The very word "tribulation" is full of significance in regard to the Christian's trials. Tribulatio is the Latin for the winnowing or thrashing out of the corn from the husk. The early Christians, seeing that God intended sorrow as a holy discipline, gave to the word a high and spiritual import, which was, to its original meaning, as the soul of man is to his body. When sorrow came to them they called it tribulatio, the separation of the chaff that was in them from the wheat. And the Christian will so look at afflictions. They come to him as they did before he was brought to Christ. Now, however, he has a strength to bear them which he had not before. They sometimes come like a flood; sometimes in the small worries of his daily life.
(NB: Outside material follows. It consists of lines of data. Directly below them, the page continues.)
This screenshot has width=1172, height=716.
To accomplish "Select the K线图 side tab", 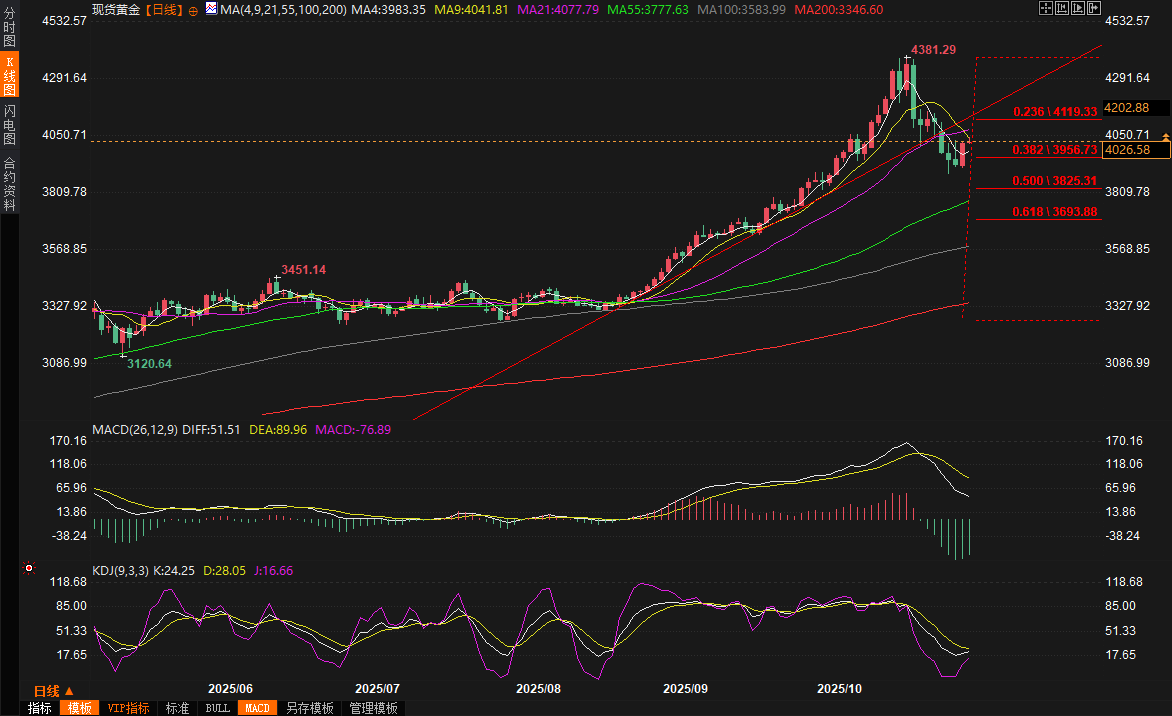I will tap(9, 75).
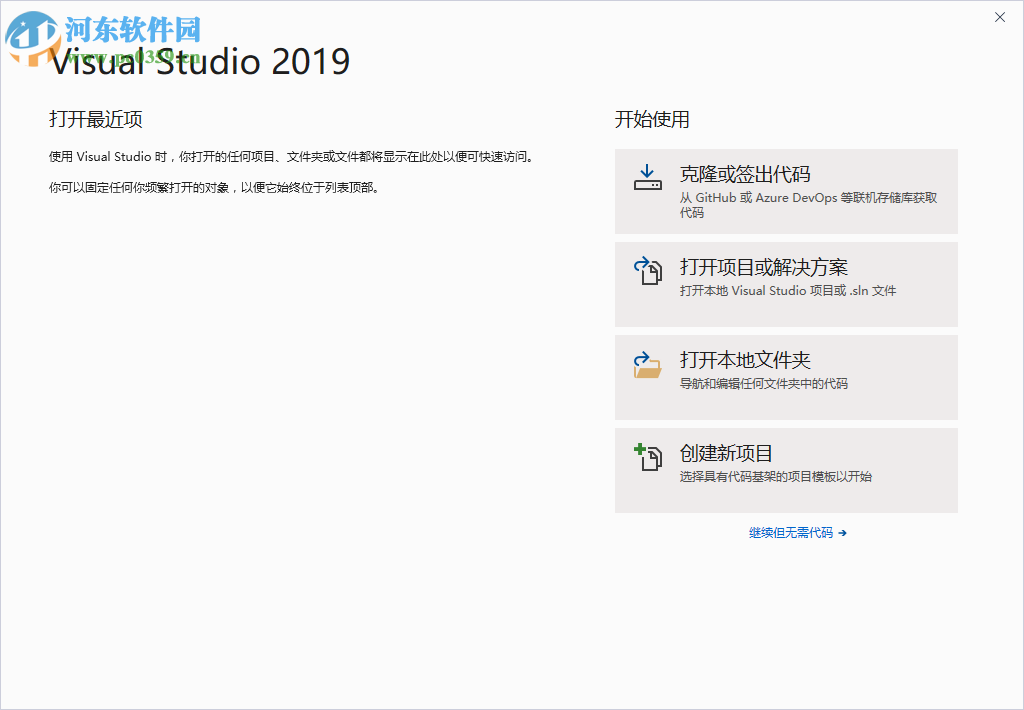Click the download arrow above the drive icon
This screenshot has height=710, width=1024.
[x=647, y=172]
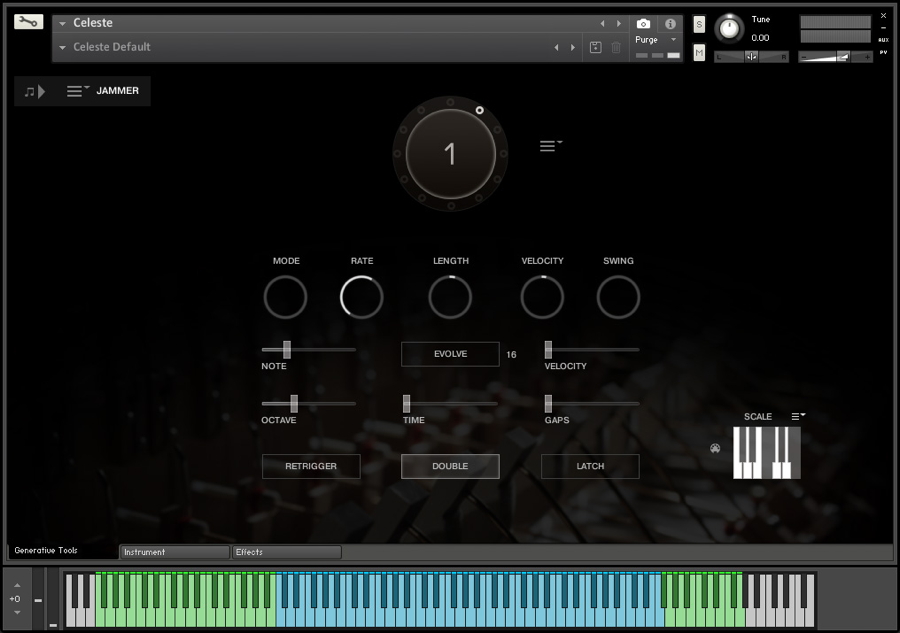Click the RETRIGGER button
This screenshot has width=900, height=633.
pyautogui.click(x=311, y=466)
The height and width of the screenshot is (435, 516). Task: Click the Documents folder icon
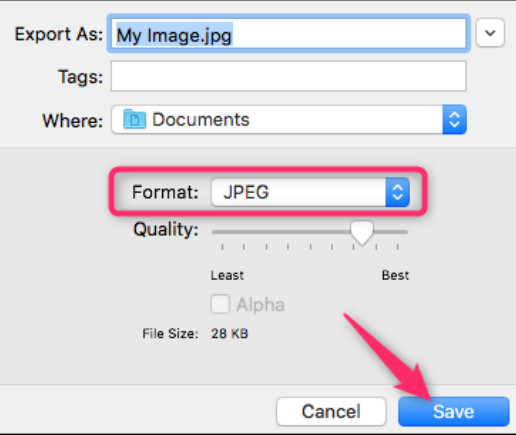[134, 119]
As when the sculptor, working on the marble block, with heavy strokes brings off large pieces of the stone, and again with nice and delicate touches develops the folds of the robe and the beauty of the form, so does God at one time bring upon us great afflictions, at another smaller griefs, but always in him who receives them rightly is He bringing out the character of Christ. He first makes the heart plastic in the fires of tribulation, and then, as with a royal signet, imprints upon it the image of His Son.

(J. G. Pilkington.)



Parallel Verses
KJV: Wherefore I desire that ye faint not at my tribulations for you, which is your glory.

WEB: Therefore I ask that you may not lose heart at my troubles for you, which are your glory.